World Refugee Day 2025: don't let national emergency measures become the new standard of EU asylum policy
BIRMM POLICY BRIEF N° 01/2025
By Florian Trauner
World Refugee Day is observed every year on June 20th. Led by the United Nations, its purpose is to raise awareness of the plight of refugees and internally displaced persons who have been forced to flee their homes due to war, conflict, or individual persecution. The day also underscores the importance of the 1951 Geneva Convention and the 1948 Universal Declaration of Human Rights—both of which affirm the right to seek protection from persecution in another country. Yet, this very right is increasingly being undermined in Europe. Several EU member states have begun addressing asylum-related challenges through emergency measures. This trend has accelerated since the so-called ‘migration crisis’, which began in the summer of 2015. This Policy Brief tracks this development and recommends against normalizing emergency regimes in terms of dealing with refugees and asylum seekers in Europe.
Key Issues:
- In Europe, the situation of people in need of protection is getting more precarious - fundamental rights risk being eroded by emergency asylum policies of EU member states.

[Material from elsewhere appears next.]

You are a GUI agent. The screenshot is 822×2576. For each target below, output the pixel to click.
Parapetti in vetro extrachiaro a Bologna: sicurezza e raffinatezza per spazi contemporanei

- A series of crises and Russia’s invasion of Ukraine have led to security considerations dominating asylum policy.
- The revised EU asylum laws give this type of measures greater significance, potentially facilitating rather than reversing this development.
- This Policy Brief recommends that national emergency measures should be applied with utmost care – and not to become a new standard in terms of how to deal with asylum-related challenges in the EU.